▸ Brief:
Render the data from the line containing "The image size is (890, 239)." to the line containing "the right 20Log" (both included) as a Markdown table, with a row number under Row and the line itself under Line. Omit blank lines.

▸ Recorded data:
┄┄┄┄┄┄┄┄┄┄┄┄┄┄┄┄┄┄┄┄

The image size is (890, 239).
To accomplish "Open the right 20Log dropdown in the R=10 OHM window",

┄┄┄┄┄┄┄┄┄┄┄┄┄┄┄┄┄┄┄┄

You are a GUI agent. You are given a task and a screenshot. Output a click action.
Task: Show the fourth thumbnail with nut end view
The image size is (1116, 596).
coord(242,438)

┄┄┄┄┄┄┄┄┄┄┄┄┄┄┄┄┄┄┄┄

▸ Answer to this task:
| Row | Line |
|---|---|
| 1 | The image size is (890, 239). |
| 2 | To accomplish "Open the right 20Log dropdown in the R=10 OHM window", |